These investigators used a behavioral model of health service use to test the effect of a usual source of dental care (USDC) on use of dental services by people in Baltimore, San Antonio, and regions served by the Indian Health Service (IHS). USDC was the strongest and most consistent predictor of a recent dental visit. Adults having a USDC in San Antonio were 10 times as likely and adults in Baltimore with a USDC were 16 times as likely to have made a visit to the dentist in the past year as people without a USDC. American Indians with a USDC were two times more likely to report a dental visit as those without a USDC, even though there were major problems with access to dental care in the IHS system. Oral pain or discomfort increased the probability of visiting a dentist for adults in every location. Race/ethnicity, lower education (9 to 11 years), and total tooth loss reduced the likelihood of a dental visit in at least two research locations. Predisposing oral health beliefs also influenced dental visits. Adults who believed in the importance of oral health, were not afraid of oral pain, and were not too busy to visit a dentist were significantly more likely to have visited a dentist in the past year. Household income and dental insurance benefits were not significant predictors of a dental visit.

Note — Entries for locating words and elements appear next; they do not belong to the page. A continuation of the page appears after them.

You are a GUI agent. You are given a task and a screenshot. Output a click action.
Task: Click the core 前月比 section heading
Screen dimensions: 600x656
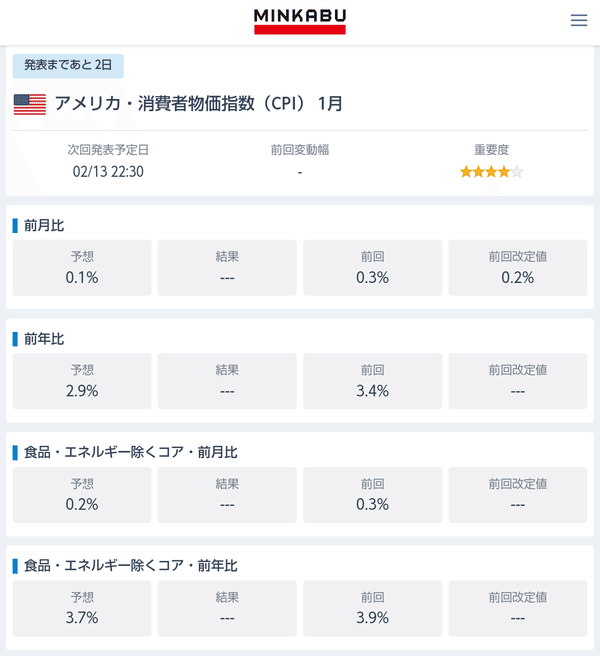[x=131, y=452]
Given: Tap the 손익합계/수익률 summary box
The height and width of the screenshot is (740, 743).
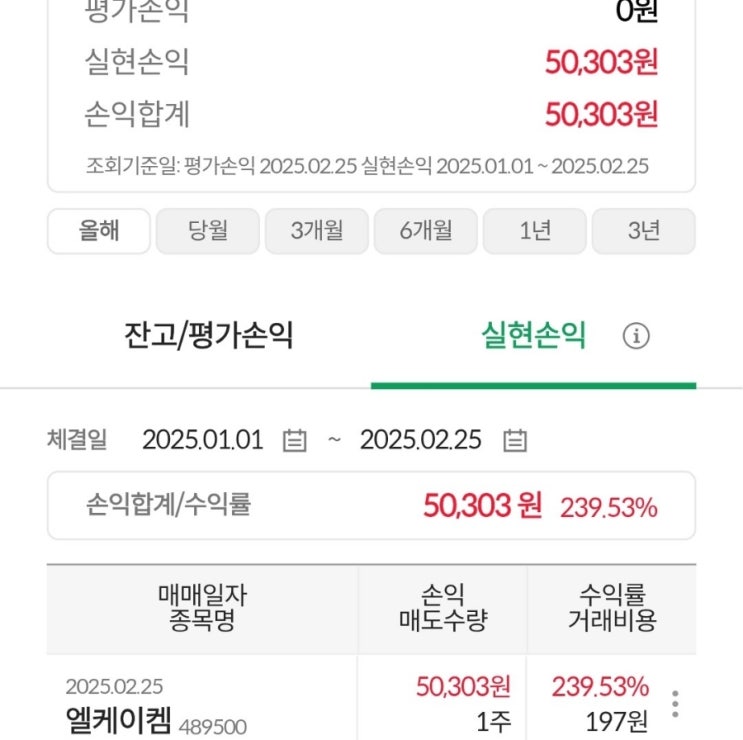Looking at the screenshot, I should [x=371, y=505].
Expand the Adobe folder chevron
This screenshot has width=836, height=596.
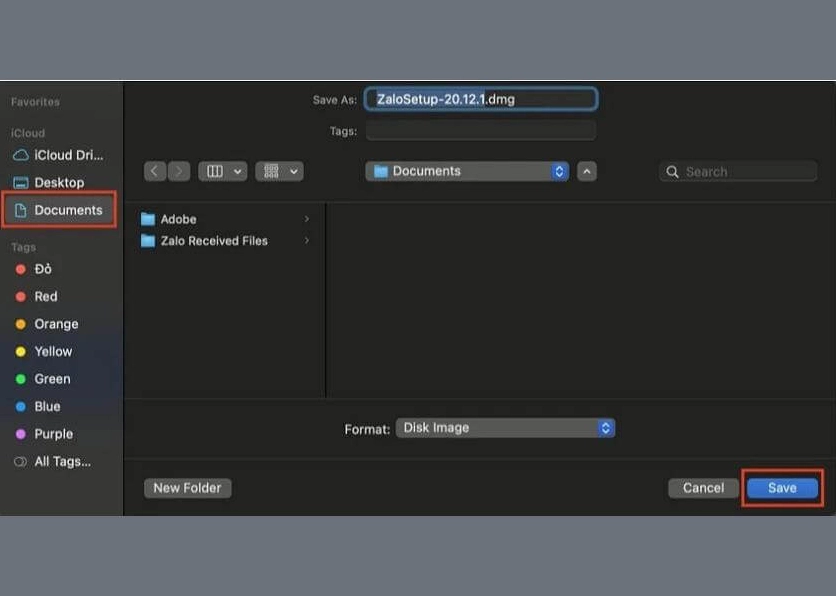pyautogui.click(x=307, y=219)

Hripcsak, G., Kuperman, G.J., Friedman, C., and Heitjan, D.F. (1999, March). "A reliability study for evaluating information extraction from radiology reports." (AHCPR grant HS08927). Journal of the American Medical Informatics Association 6(2), pp. 143-150.

Evaluators often compare the output of a knowledge-based system to a set of correct answers, known as the reference standard. In this study, the researchers use the ability of physicians to draw conclusions from radiology reports to estimate the number of expert raters needed to generate a reliable reference standard. Twenty-four physician raters from two sites and two specialties judged whether clinical conditions were present based on reading chest radiograph reports. In these evaluations, physician raters were able to judge very reliably the presence of clinical conditions based on text reports. One to two raters were needed to achieve a reliability of 0.70, and six raters, on average, were required to achieve a reliability of 0.95. The researchers conclude that six raters would be needed to create a reference standard sufficient to assess an information system on a case-by-case basis.

Iezzoni, L.I., Mackiernan, Y.D., Cahalane, M.J., and others (1999, April). "Screening inpatient quality using post-discharge events." (AHCPR grant HS08248). Medical Care 37(4), pp. 384-398.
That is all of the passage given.